A lot of young designer prizes are based in Europe and backed by the bigger luxury groups. “This is really special because it’s by an American designer for designers,” said Amiri. “I want to provide a resource that has the potential to change someone’s life.”
The Amiri Prize is open to American residents whose ready-to-wear business is one year, but no older than three years, old. The application can be found on the brand’s website.
“I want to catch a designer at a specific point in their career, that’s not so early that they are just starting from scratch, or so late that they are already set in their ways,” said Amiri. “Businesses in general are in their infancy in the first five years, and after the first two years you are just reaching that hump, and I remember those pain points.”
The Amiri Prize judges are designer Glenn Martens, creative director of Diesel and Y/Project; Renzo Rosso, Amiri investor and founder of OTB; retailer Chris Gibbs, owner of the influential streetwear store Union Los Angeles; product designer Salehe Bembury, who has worked on footwear for Versace and Yeezy, among others; journalist Nikki Ogunnaike, digital director of Harper’s Bazaar, and stylist Karla Welch, founder of x Karla and The Period Company.

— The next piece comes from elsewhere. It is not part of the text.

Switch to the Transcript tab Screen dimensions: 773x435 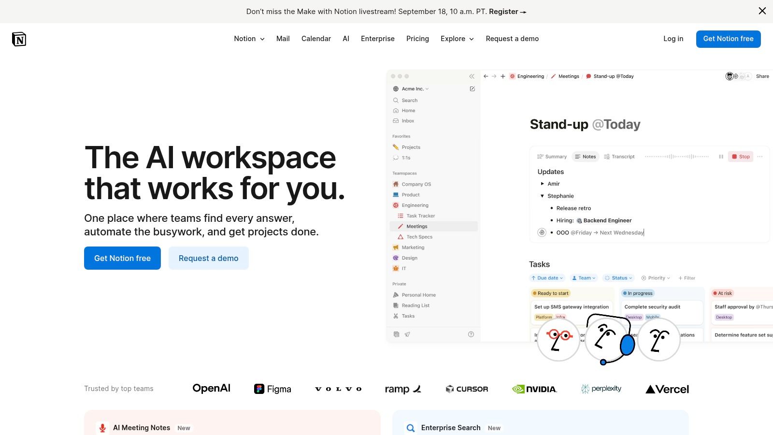tap(623, 157)
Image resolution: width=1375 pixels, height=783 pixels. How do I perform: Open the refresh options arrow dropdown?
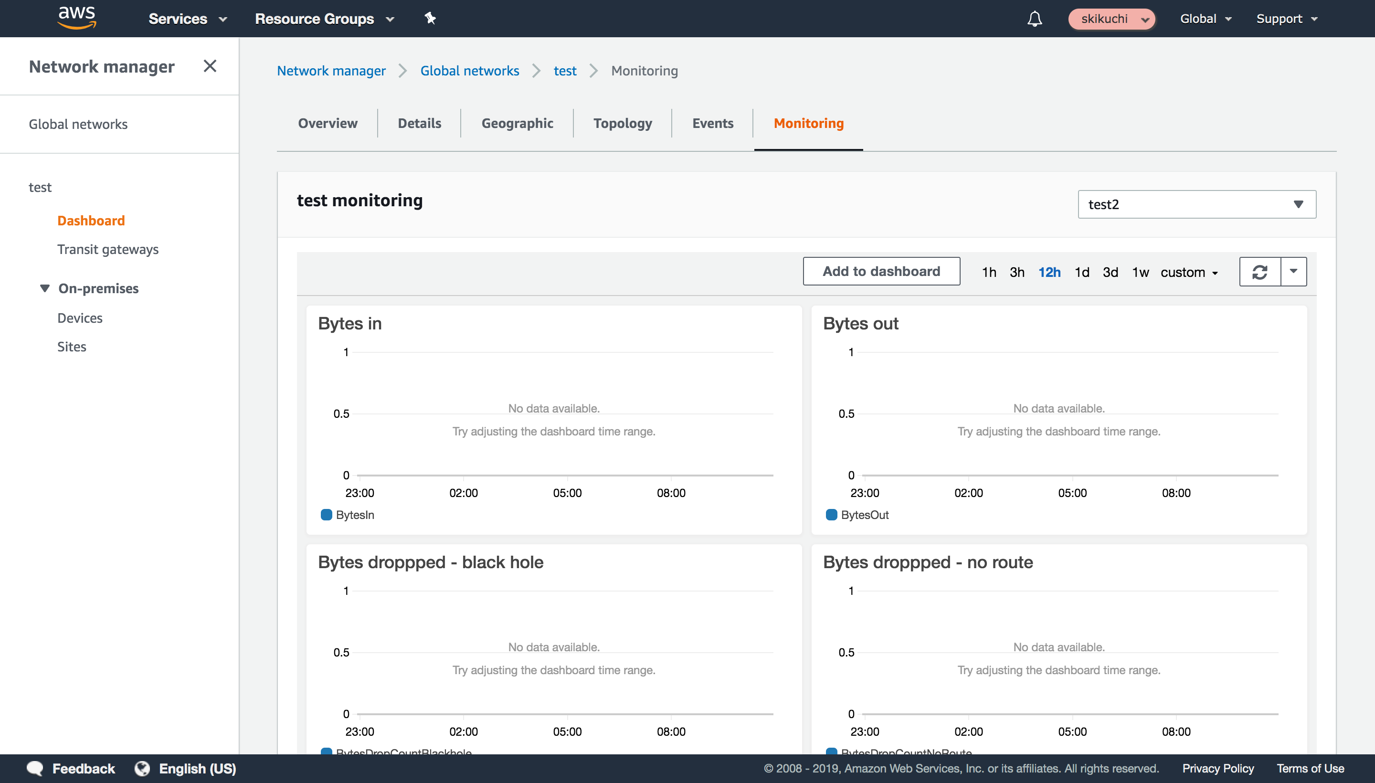tap(1294, 272)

“It was important to have a group with a diverse perspective, whether it’s editorial, retail, styling or business,” said Amiri. “Renzo has been a mentor to me in a lot of business discussions. He’s always looking to support young creatives as well. Chris from Union, he’s been a Paris staple and seen all the young brands. And Karla, when I was just getting started, she discovered the brand and came to my dingy design studio and saw something special.”
The amount of the prize money was calculated to be “enough to build a collection and fund a bit of production,” the designer said, expanding on the mentoring part, which will cover creative, merchandising, production and distribution, including access to Amiri and his team. “What’s really valuable is avoiding mistakes and knowing which paths to take. A lot of successful designers have a business counterpart, but young designers don’t. I thought even more valuable than the capital would be my time and the time of people in my company, some of whom have worked at European houses, so they can have questions answered and the tools to build something.”
As to why now, Amiri said the world has changed a lot. “There’s an innate responsibility that comes with success where it’s not just for you and the growth of the company, but the growth of the industry. There are so many people who can contribute and make an impact on where fashion is going but they don’t have the voice and the tools. When the whole industry is more open and inclusive and there are more opportunities, we all benefit.”